YOUR INSTRUCTIONS: Beginning with the line that holds "Viewport: 700px width, 467px" and ending with the last line below, please copy every line exactly, add nothing, and leave out the pictures.

---------- INPUT DATA ----------

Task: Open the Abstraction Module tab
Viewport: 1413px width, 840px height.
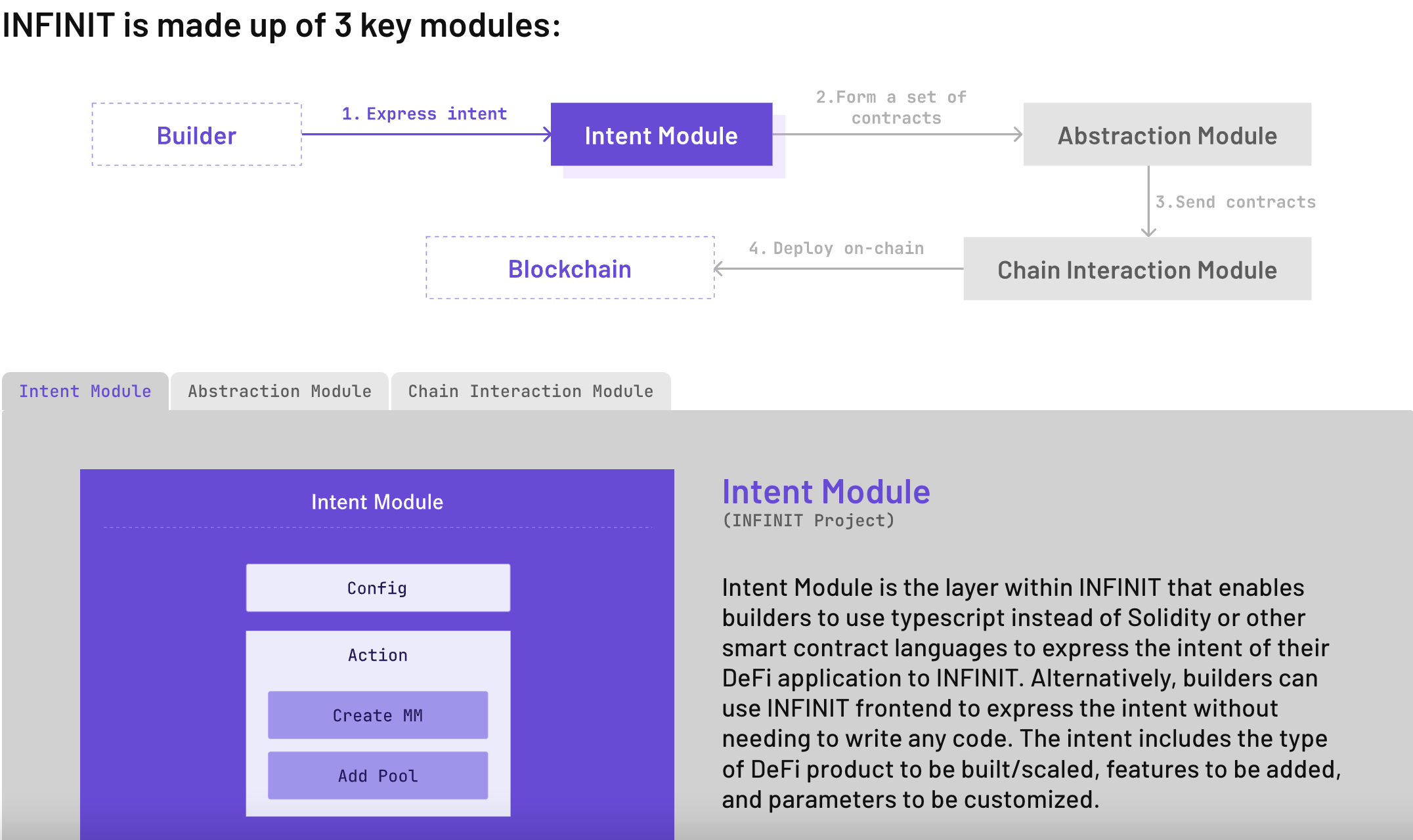Action: click(280, 391)
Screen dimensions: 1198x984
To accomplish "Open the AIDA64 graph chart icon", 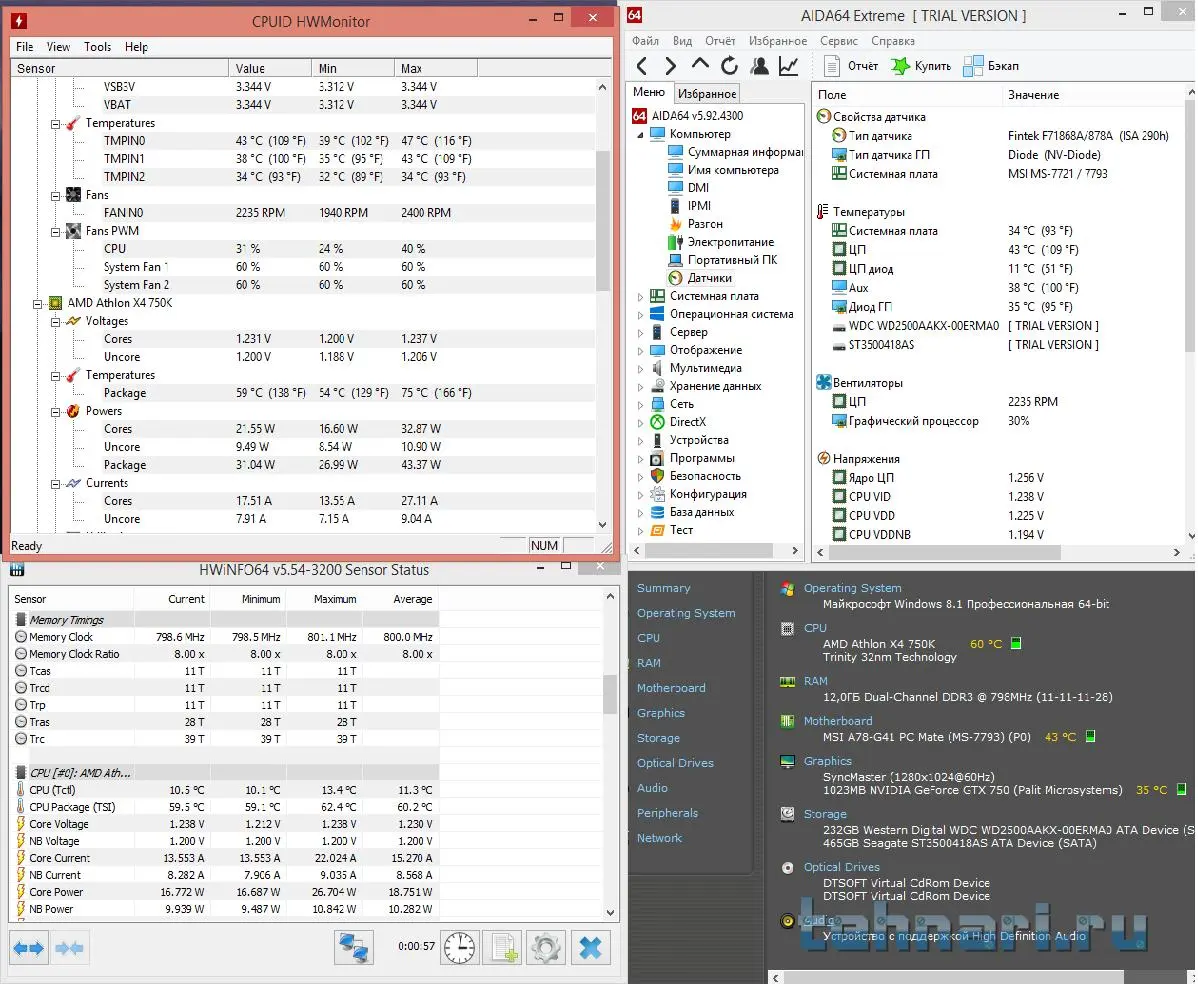I will (789, 66).
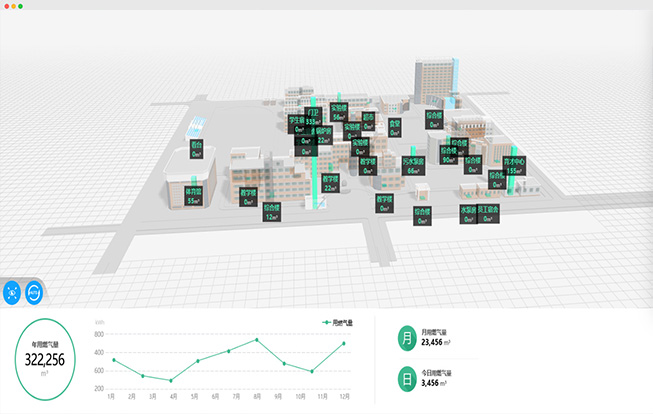The width and height of the screenshot is (653, 414).
Task: Select the 食堂 0m³ building marker
Action: pos(395,128)
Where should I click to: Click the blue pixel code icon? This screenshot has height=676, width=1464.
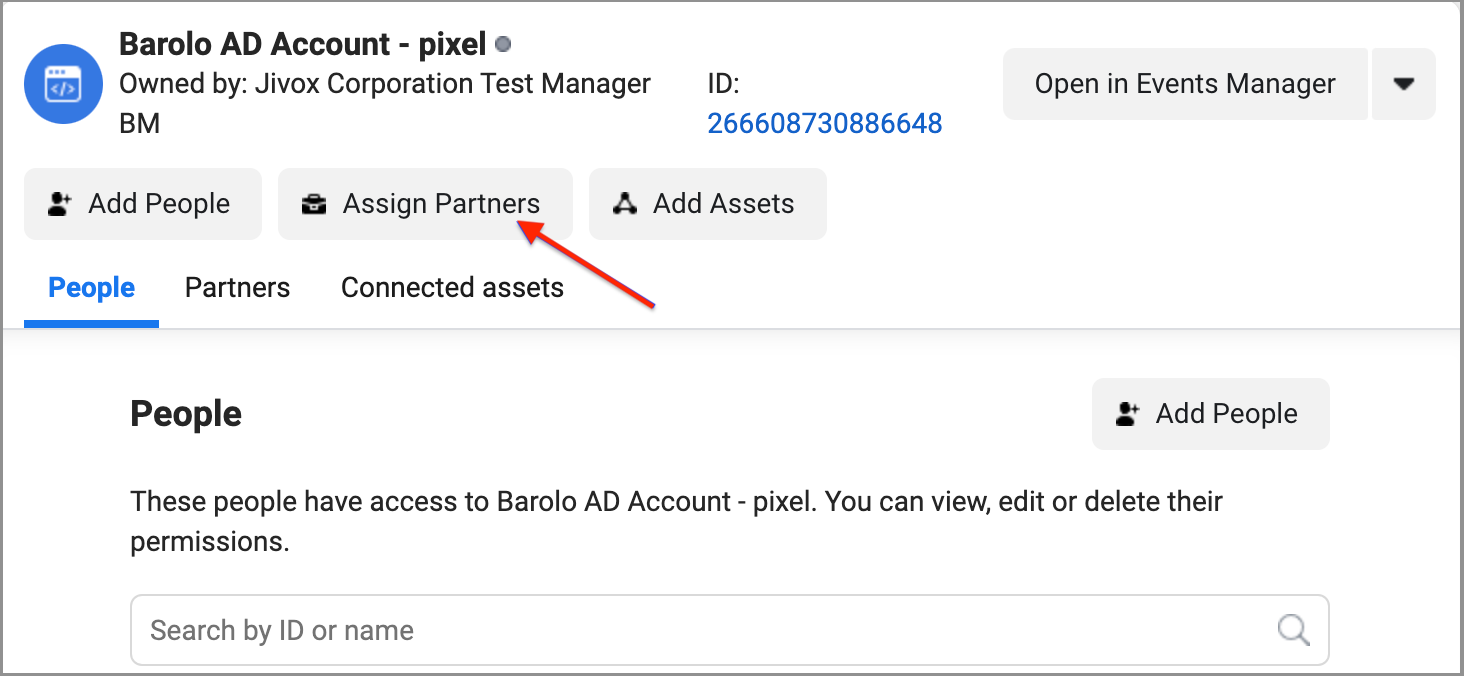[x=63, y=84]
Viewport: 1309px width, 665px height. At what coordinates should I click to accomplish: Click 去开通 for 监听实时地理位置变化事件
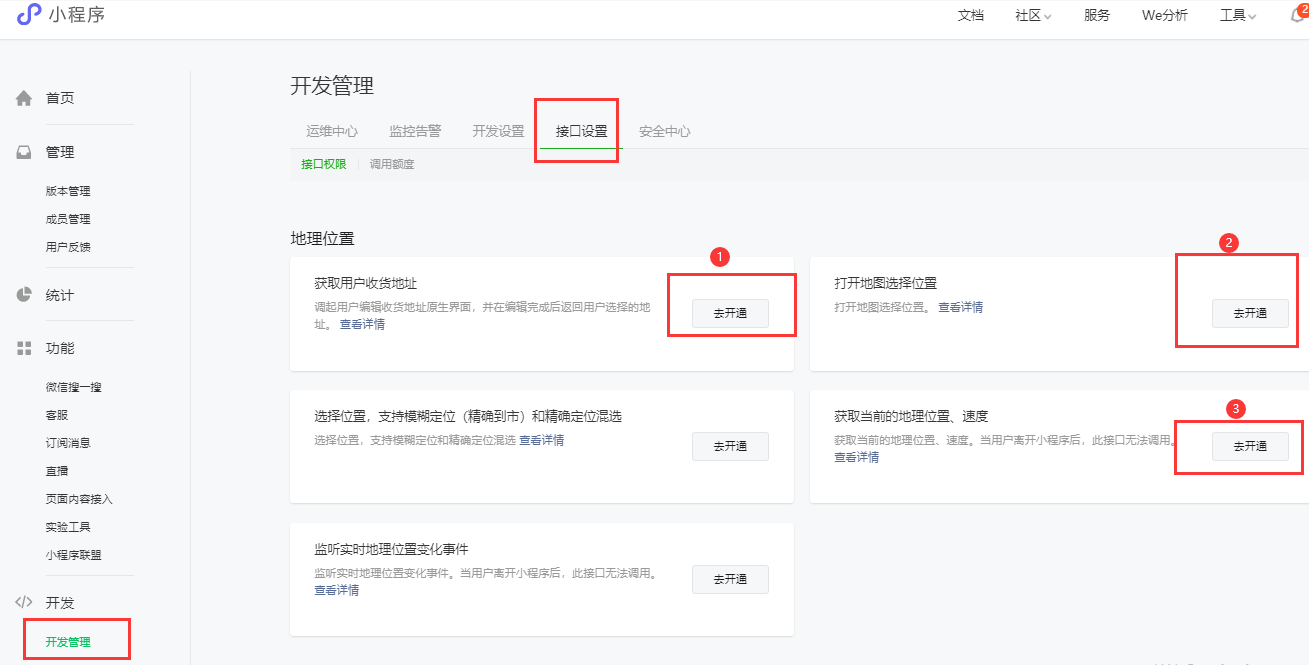[730, 579]
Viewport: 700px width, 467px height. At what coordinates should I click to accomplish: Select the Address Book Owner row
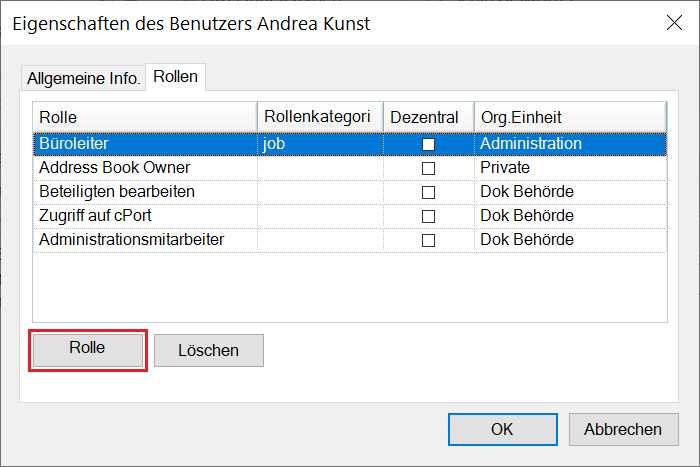(x=114, y=168)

----------

RESULT BELOW:
Viewport: 700px width, 467px height. At what coordinates should I click to accomplish: Select the Address Book Owner row
(x=114, y=168)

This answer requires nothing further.